Lorsqu’un client paie l’addition dans un restaurant, il imagine souvent que la majeure partie de la somme revient directement à l’établissement.
La réalité économique est beaucoup plus complexe.
Entre fiscalité, charges sociales, coûts de production et dépenses de fonctionnement, une grande partie du chiffre d’affaires ne reste pas dans l’entreprise.
Comprendre où part réellement l’argent permet de mieux saisir les contraintes économiques du secteur.
1️⃣ La TVA : la première part prélevée
La première somme qui disparaît du chiffre d’affaires est la taxe sur la valeur ajoutée.
Dans la restauration en France :
- 10 % de TVA s’appliquent sur la restauration sur place
- 20 % sur l’alcool
Sur un ticket moyen, la TVA représente souvent la première part immédiatement reversée à l’État.
Pour un restaurant réalisant 100 € de chiffre d’affaires TTC, environ 9 € correspondent à la TVA.
Le chiffre d’affaires réellement exploitable commence donc déjà à diminuer.
2️⃣ Le coût des matières premières
La seconde grande dépense concerne les produits alimentaires.

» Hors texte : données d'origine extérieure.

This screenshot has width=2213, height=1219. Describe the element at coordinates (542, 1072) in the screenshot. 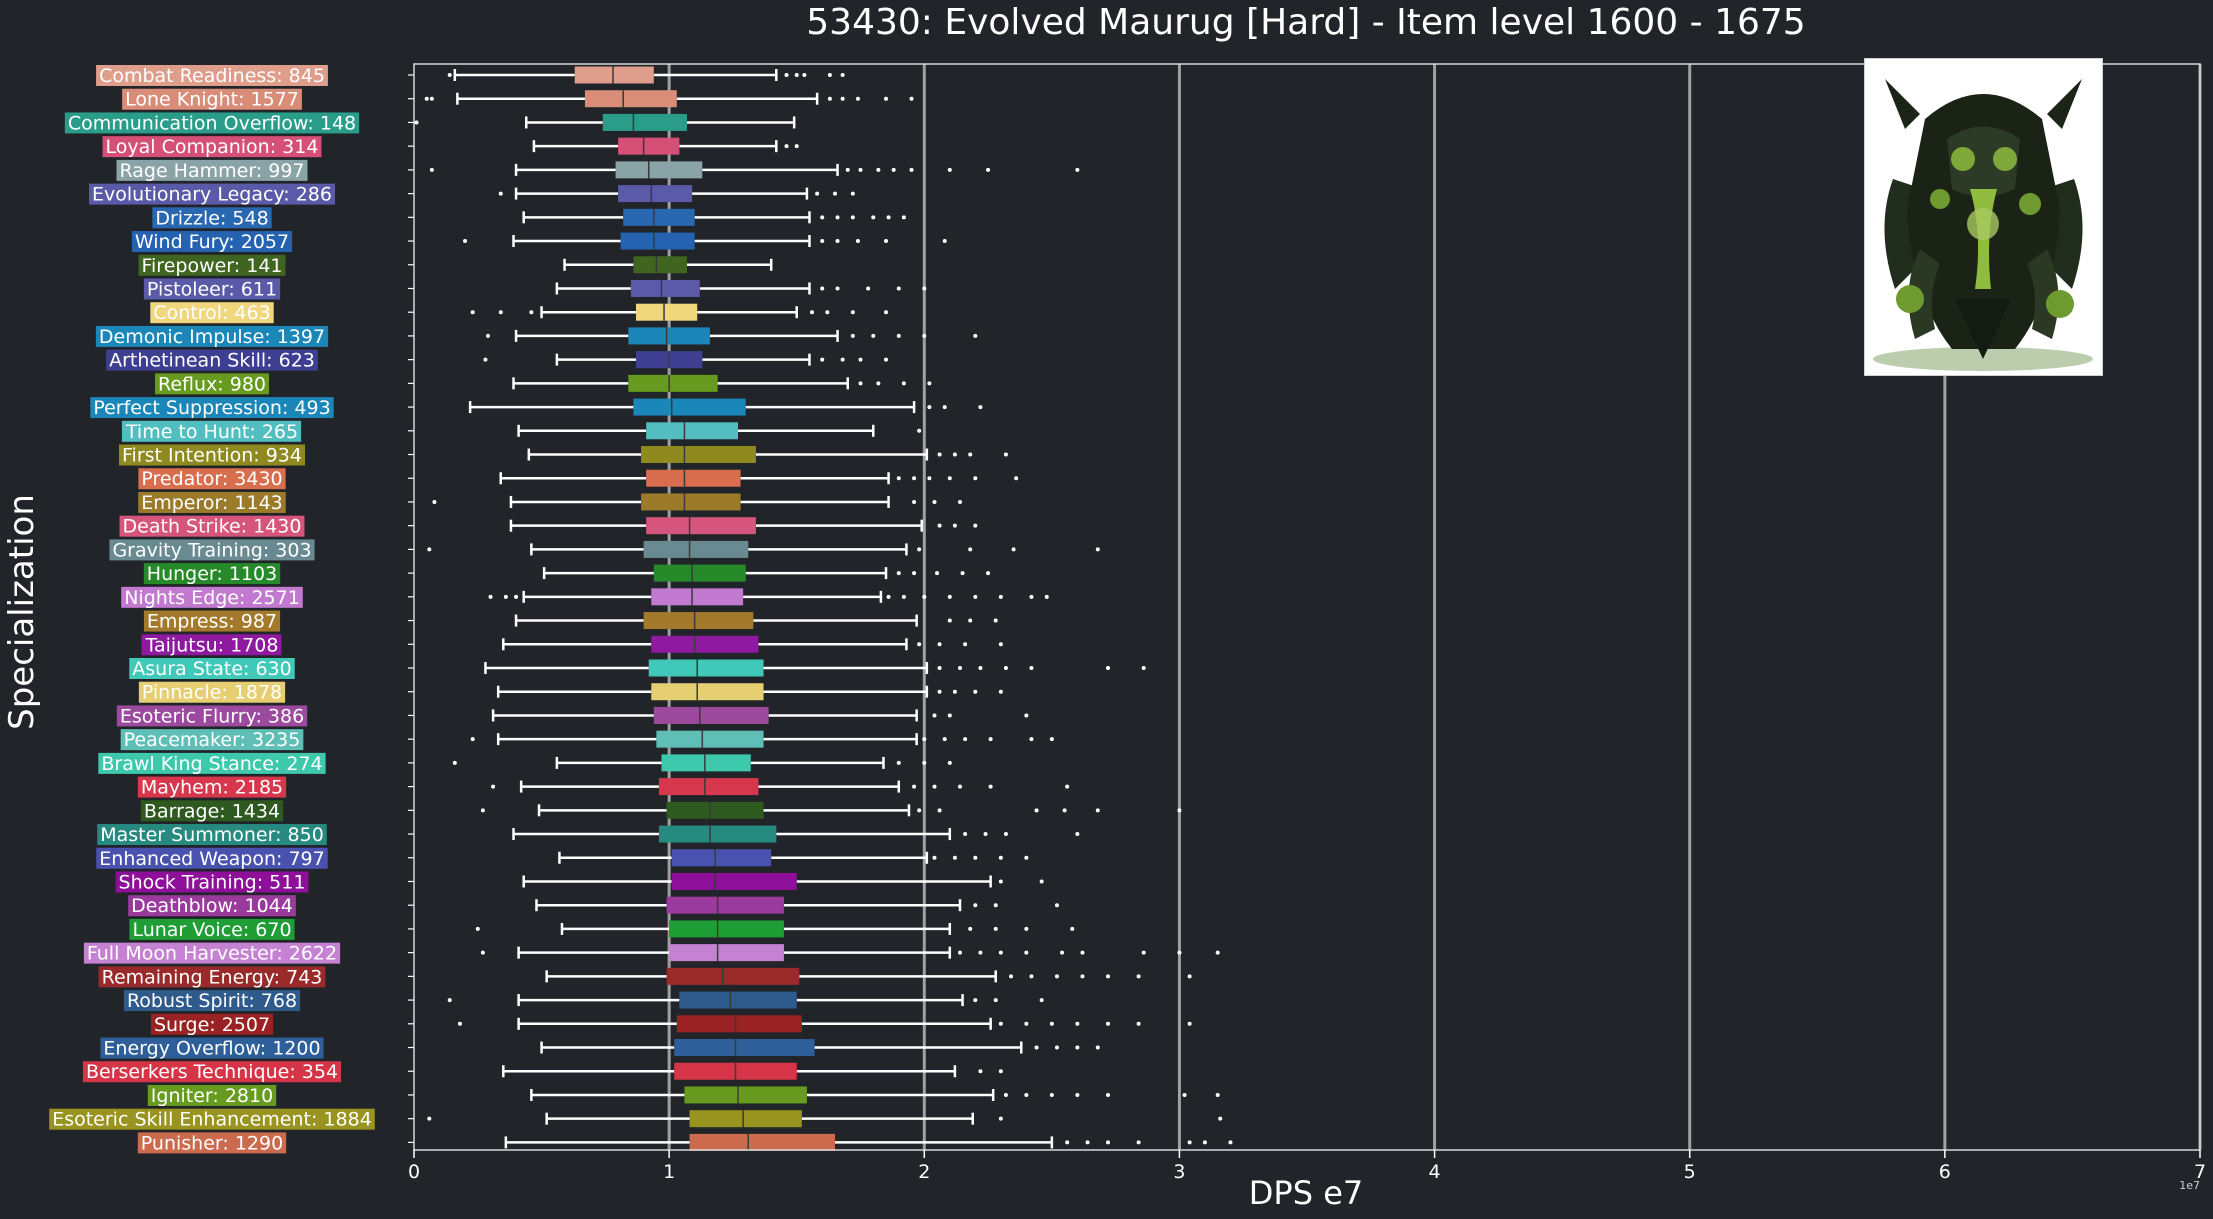

I see `box-row: Berserkers Technique: 354` at that location.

Selon le type d’établissement, le coût matière représente généralement :
- 25 % à 35 % du chiffre d’affaires.
Ce poste comprend :
- les produits bruts
- les boissons
- les ingrédients
- parfois les pertes et le gaspillage.
Sur 100 € de chiffre d’affaires, 25 à 35 € peuvent ainsi être consacrés à l’achat des produits.
3️⃣ Les salaires et les charges sociales
La restauration est un secteur intensif en main-d’œuvre.
Les salaires représentent souvent l’un des postes les plus importants.
Selon les modèles économiques, les coûts liés au personnel peuvent atteindre :
- 35 % à 45 % du chiffre d’affaires.
Cela inclut :
- les salaires nets
- les cotisations sociales
- les charges patronales.
Le fonctionnement d’un restaurant repose sur une équipe : cuisine, salle, plonge, gestion.
Ces coûts sont indispensables à l’activité.
4️⃣ Les frais de fonctionnement
À ces postes s’ajoutent les dépenses structurelles :
- loyers
- énergie
- assurances
- entretien du matériel
- logiciels et systèmes de caisse
- communication et marketing.
Ces charges représentent souvent 10 % à 15 % du chiffre d’affaires.
Avec l’augmentation récente des prix de l’énergie, ce poste a pris une importance croissante.
5️⃣ Les commissions et services externes
De nombreux établissements utilisent aujourd’hui :
- plateformes de livraison
- services de réservation
- outils numériques.
Ces services peuvent générer des commissions importantes.
Certaines plateformes de livraison prélèvent 20 % à 30 % du montant des commandes.
Même si elles apportent de la visibilité, leur impact sur la rentabilité peut être significatif.
6️⃣ Ce qu’il reste réellement
Une fois toutes ces charges déduites, la marge restante est souvent plus faible que ce que l’on imagine.
Sur un ticket de 100 € de chiffre d’affaires, la répartition peut ressembler à ceci :
- TVA : environ 9 €
- Produits : 30 €
- Salaires et charges sociales : 40 €
- Frais de fonctionnement : 12 €
Il reste alors une marge relativement limitée.
Cette marge doit encore couvrir :
- les investissements
- les imprévus
- les périodes creuses
- et la rémunération du dirigeant.
7️⃣ Un secteur sous pression économique
Cette structure de coûts explique pourquoi la restauration reste un secteur économiquement fragile.
Les variations de prix sur :
- les matières premières
- l’énergie
- les salaires
peuvent rapidement affecter la rentabilité.
La gestion rigoureuse devient donc essentielle.
Conclusion
Le chiffre d’affaires d’un restaurant ne correspond pas à l’argent réellement disponible pour l’établissement.
Il s’agit d’un flux qui se répartit entre :
- fiscalité
- fournisseurs
- salariés
- charges de fonctionnement.
Comprendre cette répartition permet de mieux mesurer les contraintes économiques du secteur.
Car derrière chaque addition réglée par un client se cache une réalité simple :
le chiffre d’affaires d’un restaurant est avant tout une somme qui circule avant de devenir une véritable marge.